Beaulieu Motorcycle World
29th June 2003
Apparently this had been going on for a few years and was well-respected as an event. I had never heard of it, but some other members in the club, (London Bikers), knew of it, and persuaded a group of us to go along. It didn't help that we got lost on the way. It appears the M27 has two ends and the person at the front of the convoy chose the wrong end to head towards.
When we eventually arrived the parking was well into the secondary back-up additional field stage and the ground was a little mushy. So much so, that an enterprising soul had blagged a load of sidestand 'pucks' from one of the magazines there to hand out to people who were not prepared for the conditions.
When I parked up a rider came over and commented that he recognised the bike. It was the Norton Rider who I had passed on the M42 coming home from Shetland only two weeks before! I didn't clock him at first, as he was on a large Kawasaki this time.
Once inside there were various club stands, much like the BMF Show, with some interesting displays.
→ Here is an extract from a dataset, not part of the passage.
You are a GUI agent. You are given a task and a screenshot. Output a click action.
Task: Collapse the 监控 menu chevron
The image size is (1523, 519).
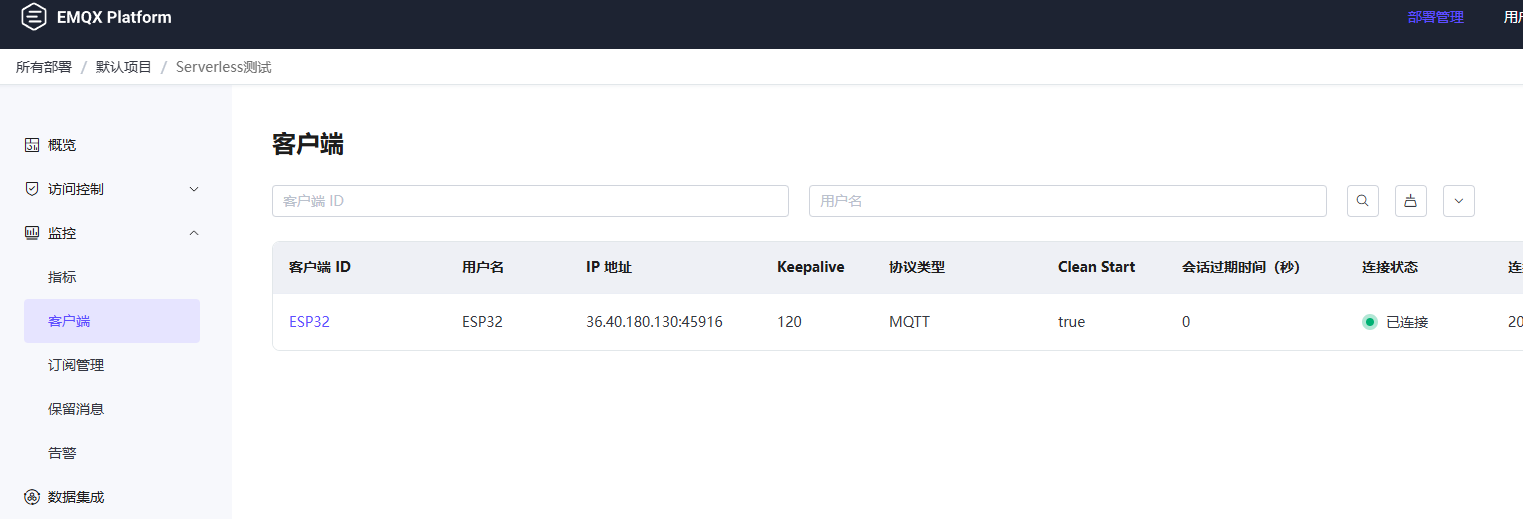point(194,233)
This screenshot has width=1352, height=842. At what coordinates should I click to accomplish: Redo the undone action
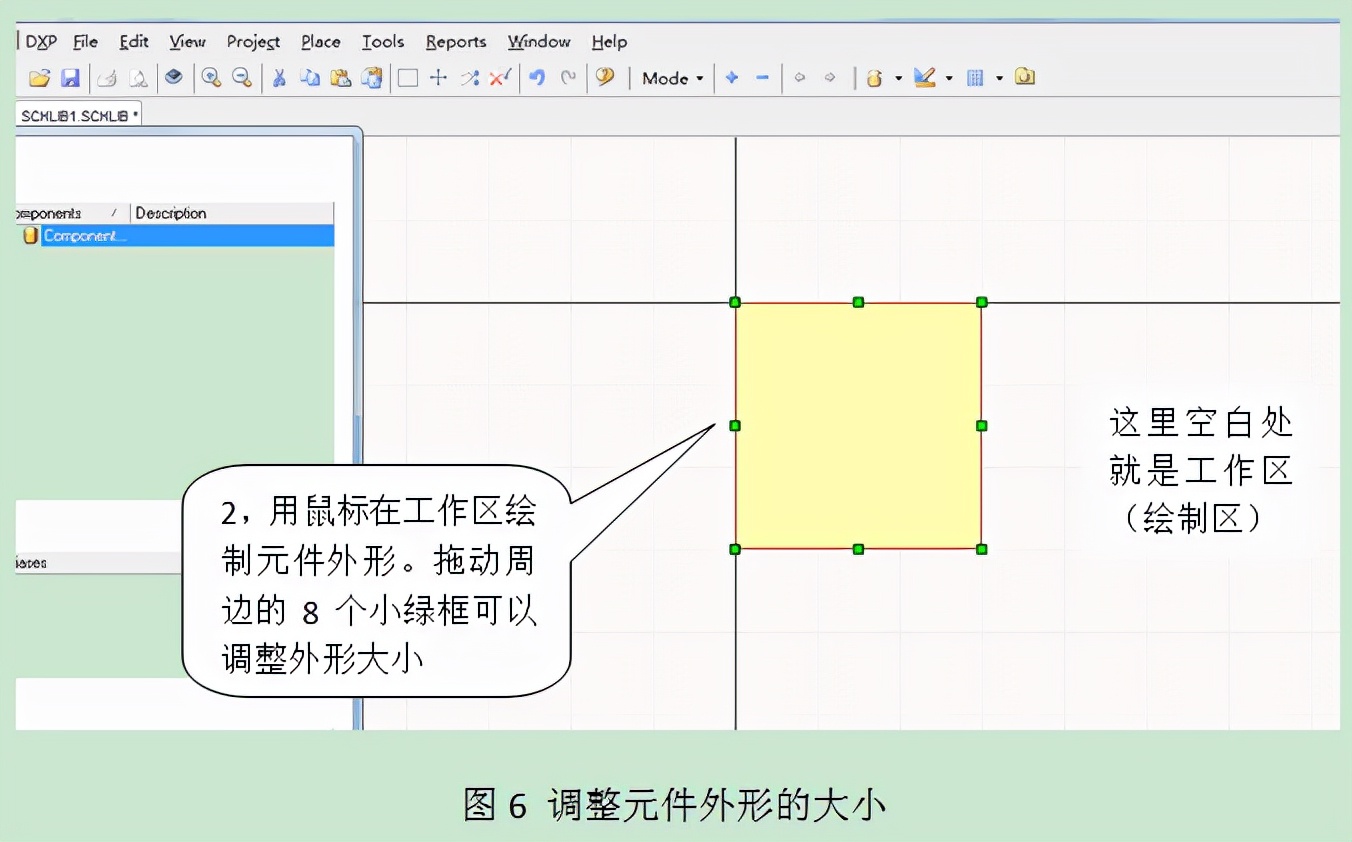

There was one for the Feet Forwards club, with Quasars, Phasers and a Carver, (fully enclosed leaning three-wheeler). Up at one end of the grounds was a trials style course, but when we got to it they had stopped for lunch.
A few small marquees had lines of various older and customised machines under cover in case of rain. Usually the attraction here, apart from the old house, of course, is the Motor Museum.
The main car park is used as an arena for the weekend, with the access roads being used as part of a circuit, so various classes of bikes can be paraded before the adoring crowds. There were some other displays and suchlike as well.
The Museum can be visited on foot, but to start with, a monorail ride through the roof gives a different perspective. It also takes you over the ornate gardens, if that is your thing. The vehicles inside are varied, to say the least, some are spectacular and a few are somewhat famous, (Bluebird). Between the parades there is a purpose built cafe, for the museum, but we made use of the vans dotted around the site.
When the time came to leave, it turns out the only exit was through the gift shop - some expensive stuff in there! The club were sloping off as and when they felt like it, so it was a solo trip back, but at least I knew which end of the motorway I needed!
I returned to the event in 2006, where one fun item was a Cossack combo being driven around and around with the chair in the air, while the passenger changed the side wheel. I videoed this, with another display performance.
Hopefully this event is still occurring, but I am out of touch with that part of the country these days.